Patty Limerick is the Faculty Director and Chair of the Board of the Center of the American West at CU-Boulder. |
CU history Professor Patty Limerick, who is the center's faculty director and board chair, co-authored the report with center researcher Jason Hanson. Two years in the making, the project details the first two oil shale booms on the western slope of the Rocky Mountains.
The report's intent is "to provide a safe port in the storm of data disputes that usually rage on topics like this. We want to encourage a more responsible, more informed and more productive decision-making process," Hanson said.
In the report, the center takes no position either for or against oil shale production. Hanson noted that the project grew out of a Chevron-funded workshop, and that people involved in its preparation on all sides of the debate have praised its nonpartisan approach.
The world's largest supplies of oil shale, a layer of sedimentary rock that companies compress and refine into petroleum, lie trapped beneath the western slope of the Rockies in parts of Colorado, Utah and Wyoming. Colorado's last oil shale boom-and-bust cycle occurred in the early 1980s.
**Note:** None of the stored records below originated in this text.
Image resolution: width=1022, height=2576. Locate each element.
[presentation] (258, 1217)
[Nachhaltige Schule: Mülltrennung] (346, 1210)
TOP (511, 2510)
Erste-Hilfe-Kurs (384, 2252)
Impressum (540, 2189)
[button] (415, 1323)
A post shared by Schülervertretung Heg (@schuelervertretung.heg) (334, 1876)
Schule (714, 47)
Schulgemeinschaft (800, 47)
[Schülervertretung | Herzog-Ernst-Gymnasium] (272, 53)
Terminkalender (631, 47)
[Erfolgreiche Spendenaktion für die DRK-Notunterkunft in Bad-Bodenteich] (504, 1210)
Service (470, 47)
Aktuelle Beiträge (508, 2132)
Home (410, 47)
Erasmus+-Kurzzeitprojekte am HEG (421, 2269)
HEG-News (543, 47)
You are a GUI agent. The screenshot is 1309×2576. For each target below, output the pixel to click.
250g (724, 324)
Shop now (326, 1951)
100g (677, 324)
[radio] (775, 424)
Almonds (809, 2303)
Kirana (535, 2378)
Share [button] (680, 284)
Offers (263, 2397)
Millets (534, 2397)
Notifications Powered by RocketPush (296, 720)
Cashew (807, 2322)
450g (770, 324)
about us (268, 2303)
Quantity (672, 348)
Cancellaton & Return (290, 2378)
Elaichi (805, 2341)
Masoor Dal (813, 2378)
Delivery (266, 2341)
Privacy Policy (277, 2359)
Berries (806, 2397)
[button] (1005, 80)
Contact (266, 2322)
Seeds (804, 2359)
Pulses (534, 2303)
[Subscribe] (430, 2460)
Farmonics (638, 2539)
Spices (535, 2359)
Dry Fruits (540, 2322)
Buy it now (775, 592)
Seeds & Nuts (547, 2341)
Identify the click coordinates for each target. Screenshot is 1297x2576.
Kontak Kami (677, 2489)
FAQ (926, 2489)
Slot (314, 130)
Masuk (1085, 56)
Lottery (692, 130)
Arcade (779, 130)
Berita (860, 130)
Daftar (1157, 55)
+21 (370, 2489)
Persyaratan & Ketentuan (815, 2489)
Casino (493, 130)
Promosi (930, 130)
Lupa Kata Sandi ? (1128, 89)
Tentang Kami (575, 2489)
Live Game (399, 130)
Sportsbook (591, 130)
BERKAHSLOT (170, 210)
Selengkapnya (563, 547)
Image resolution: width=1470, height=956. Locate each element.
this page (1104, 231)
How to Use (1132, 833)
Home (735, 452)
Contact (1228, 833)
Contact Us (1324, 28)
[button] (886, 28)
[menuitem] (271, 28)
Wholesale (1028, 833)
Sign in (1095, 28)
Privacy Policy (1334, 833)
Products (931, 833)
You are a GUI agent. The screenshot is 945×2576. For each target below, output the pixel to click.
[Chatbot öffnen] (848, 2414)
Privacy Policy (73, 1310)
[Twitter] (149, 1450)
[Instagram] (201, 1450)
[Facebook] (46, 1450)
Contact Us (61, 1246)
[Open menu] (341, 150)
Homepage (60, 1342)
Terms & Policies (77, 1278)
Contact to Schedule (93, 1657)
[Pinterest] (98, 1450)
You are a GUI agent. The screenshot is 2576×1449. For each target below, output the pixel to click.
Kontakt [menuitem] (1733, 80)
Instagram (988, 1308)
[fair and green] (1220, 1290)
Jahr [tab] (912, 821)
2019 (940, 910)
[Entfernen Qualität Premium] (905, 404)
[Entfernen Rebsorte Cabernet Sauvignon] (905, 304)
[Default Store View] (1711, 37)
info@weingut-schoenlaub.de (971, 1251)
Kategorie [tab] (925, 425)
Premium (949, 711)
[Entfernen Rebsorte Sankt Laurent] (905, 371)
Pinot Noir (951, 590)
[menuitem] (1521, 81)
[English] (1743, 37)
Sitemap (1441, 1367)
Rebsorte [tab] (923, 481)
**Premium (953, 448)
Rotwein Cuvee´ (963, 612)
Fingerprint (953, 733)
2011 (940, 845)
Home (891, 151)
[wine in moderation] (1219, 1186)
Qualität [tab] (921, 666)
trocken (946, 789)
Opponents of the process, which by some estimates will require massive amounts of water and energy, are concerned about environmental degradation. Supporters believe oil shale drilling is needed to bulk up the nation's supply of domestic energy resources as the world continues to deplete oil supplies.
"As a historian, I've read as much as I care to read and studied as much as I care to study about people acting in haste," Limerick said. "I really don't need more of that. So it was great for me to look at a situation where there is such a process of deliberation going on."